▶ **Task**
Scan the entries below. Report each line where the string "Online" occurs.

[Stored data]
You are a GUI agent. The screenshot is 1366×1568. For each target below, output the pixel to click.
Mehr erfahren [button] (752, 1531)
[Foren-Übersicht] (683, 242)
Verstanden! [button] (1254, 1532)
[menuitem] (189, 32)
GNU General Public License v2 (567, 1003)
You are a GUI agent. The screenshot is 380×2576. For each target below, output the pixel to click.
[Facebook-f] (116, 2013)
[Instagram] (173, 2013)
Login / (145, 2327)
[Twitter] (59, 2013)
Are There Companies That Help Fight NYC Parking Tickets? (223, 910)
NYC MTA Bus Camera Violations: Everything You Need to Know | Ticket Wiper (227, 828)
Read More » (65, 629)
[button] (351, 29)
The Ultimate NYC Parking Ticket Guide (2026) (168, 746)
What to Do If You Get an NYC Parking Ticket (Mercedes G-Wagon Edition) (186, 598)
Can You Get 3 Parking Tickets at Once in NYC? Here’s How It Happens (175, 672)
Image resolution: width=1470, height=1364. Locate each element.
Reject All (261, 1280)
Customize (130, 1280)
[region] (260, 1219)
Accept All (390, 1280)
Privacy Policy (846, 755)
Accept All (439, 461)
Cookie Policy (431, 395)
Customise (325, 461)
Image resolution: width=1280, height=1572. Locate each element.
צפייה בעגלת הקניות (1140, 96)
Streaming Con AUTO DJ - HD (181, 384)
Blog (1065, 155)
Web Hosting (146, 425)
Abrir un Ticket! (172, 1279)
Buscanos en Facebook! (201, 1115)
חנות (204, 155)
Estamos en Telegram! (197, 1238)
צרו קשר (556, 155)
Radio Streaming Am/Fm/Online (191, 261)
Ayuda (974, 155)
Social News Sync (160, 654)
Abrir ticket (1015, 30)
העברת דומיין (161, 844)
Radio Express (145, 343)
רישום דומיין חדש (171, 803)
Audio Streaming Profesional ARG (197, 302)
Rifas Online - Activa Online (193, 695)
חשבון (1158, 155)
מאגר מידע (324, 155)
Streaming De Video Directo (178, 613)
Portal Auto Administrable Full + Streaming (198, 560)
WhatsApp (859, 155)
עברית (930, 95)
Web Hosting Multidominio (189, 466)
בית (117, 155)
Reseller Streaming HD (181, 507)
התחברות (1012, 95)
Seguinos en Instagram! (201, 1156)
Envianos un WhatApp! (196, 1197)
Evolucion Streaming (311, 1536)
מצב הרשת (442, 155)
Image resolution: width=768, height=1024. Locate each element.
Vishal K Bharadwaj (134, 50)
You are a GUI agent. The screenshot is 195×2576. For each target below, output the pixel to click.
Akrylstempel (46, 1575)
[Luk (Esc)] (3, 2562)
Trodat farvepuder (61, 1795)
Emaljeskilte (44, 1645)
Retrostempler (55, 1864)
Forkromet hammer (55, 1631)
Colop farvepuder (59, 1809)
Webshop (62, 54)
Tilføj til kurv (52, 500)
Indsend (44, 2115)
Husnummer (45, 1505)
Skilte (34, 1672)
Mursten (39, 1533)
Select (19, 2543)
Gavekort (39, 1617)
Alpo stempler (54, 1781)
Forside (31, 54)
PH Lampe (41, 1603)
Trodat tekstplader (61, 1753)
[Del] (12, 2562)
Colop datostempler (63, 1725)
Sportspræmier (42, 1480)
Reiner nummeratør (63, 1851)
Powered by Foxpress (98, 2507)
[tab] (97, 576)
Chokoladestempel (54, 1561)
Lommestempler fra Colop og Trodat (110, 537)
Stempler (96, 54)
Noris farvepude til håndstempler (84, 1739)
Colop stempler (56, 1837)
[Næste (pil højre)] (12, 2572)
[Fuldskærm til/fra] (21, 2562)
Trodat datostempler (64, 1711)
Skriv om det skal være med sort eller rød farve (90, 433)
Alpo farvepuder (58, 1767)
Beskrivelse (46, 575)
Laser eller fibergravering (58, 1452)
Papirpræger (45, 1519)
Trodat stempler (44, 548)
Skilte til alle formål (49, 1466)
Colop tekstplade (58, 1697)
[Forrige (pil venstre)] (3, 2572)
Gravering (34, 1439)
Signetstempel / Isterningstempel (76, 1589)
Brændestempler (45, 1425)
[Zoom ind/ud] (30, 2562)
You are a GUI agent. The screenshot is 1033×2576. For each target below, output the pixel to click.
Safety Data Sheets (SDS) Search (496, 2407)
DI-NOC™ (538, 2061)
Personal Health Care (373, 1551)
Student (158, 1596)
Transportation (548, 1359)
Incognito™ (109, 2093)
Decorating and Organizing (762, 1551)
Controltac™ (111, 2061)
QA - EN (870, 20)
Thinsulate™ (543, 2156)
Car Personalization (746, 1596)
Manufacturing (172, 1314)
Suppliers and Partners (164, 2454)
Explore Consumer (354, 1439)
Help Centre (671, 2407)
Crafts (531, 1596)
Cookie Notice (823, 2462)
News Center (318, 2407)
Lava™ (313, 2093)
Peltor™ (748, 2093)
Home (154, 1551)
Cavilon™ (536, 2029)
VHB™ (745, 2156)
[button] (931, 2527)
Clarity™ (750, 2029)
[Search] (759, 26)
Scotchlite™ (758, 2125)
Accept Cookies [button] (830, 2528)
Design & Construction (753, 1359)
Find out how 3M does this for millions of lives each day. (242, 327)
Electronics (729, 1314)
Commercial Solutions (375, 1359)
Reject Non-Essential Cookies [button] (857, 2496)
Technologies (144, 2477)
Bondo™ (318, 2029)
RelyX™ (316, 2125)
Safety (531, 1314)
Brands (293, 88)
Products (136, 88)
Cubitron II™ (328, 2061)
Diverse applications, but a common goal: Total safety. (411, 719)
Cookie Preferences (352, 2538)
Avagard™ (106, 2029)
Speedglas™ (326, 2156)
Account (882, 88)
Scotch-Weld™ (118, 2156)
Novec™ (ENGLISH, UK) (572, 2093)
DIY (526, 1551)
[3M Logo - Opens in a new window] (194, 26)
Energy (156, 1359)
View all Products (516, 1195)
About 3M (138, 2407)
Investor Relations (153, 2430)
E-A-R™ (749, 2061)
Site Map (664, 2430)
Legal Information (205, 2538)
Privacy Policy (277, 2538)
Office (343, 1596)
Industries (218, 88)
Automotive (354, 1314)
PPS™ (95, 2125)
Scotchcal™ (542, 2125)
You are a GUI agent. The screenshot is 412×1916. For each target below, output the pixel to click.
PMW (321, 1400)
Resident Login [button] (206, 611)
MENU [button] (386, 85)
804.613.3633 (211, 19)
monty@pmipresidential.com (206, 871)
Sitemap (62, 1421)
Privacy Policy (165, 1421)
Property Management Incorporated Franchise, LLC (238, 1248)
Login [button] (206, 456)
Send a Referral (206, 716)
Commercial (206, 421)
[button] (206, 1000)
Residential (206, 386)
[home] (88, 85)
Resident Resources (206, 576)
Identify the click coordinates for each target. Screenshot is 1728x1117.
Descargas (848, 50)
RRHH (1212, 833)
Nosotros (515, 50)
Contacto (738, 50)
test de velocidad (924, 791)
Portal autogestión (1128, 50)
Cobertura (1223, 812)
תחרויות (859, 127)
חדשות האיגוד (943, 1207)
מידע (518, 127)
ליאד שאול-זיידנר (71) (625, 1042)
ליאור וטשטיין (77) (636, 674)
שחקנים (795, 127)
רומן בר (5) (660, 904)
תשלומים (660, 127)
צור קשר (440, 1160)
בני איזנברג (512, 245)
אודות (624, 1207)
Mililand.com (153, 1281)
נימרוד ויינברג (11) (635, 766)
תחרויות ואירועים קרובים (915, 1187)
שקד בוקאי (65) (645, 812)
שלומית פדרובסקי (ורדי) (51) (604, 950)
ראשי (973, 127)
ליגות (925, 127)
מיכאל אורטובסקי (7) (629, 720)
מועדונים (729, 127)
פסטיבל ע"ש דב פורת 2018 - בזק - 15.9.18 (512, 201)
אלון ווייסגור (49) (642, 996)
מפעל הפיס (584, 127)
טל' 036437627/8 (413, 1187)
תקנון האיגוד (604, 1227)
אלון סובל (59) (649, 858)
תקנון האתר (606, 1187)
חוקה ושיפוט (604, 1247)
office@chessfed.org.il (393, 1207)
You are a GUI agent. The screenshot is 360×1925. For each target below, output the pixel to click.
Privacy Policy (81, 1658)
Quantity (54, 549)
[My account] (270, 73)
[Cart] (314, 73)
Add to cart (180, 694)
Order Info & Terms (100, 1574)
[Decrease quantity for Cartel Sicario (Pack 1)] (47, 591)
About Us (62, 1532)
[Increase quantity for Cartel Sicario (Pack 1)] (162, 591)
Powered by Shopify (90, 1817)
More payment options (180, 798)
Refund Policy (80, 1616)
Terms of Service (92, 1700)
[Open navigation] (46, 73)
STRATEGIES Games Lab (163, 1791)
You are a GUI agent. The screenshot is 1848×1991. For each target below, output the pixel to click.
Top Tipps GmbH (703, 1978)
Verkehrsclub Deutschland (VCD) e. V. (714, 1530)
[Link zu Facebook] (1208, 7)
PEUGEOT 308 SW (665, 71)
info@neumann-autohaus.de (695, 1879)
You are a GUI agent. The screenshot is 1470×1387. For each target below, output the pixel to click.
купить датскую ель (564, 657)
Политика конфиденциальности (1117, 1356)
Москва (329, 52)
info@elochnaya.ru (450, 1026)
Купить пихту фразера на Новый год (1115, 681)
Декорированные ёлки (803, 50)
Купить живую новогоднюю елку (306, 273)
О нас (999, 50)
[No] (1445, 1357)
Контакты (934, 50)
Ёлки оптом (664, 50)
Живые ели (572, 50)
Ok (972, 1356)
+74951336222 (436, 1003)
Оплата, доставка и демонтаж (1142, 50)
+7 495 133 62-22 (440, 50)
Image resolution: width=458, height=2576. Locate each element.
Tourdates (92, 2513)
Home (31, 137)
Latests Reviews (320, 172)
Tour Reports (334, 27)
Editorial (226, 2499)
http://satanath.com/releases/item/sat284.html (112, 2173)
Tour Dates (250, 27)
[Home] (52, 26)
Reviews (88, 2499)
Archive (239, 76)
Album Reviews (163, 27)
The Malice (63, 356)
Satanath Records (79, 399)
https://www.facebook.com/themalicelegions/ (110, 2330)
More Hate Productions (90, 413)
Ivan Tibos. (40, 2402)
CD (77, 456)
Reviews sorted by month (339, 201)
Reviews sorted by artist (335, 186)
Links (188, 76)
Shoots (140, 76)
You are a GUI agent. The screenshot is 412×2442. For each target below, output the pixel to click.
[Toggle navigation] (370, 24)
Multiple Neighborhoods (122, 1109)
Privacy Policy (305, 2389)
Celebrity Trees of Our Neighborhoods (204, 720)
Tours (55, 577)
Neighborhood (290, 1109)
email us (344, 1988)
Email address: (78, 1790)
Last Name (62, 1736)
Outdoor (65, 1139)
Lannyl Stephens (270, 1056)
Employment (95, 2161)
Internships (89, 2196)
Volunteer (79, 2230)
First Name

▶ **Solution to the exercise**
Radio Streaming Am/Fm/Online (191, 261)
Rifas Online - Activa Online (193, 695)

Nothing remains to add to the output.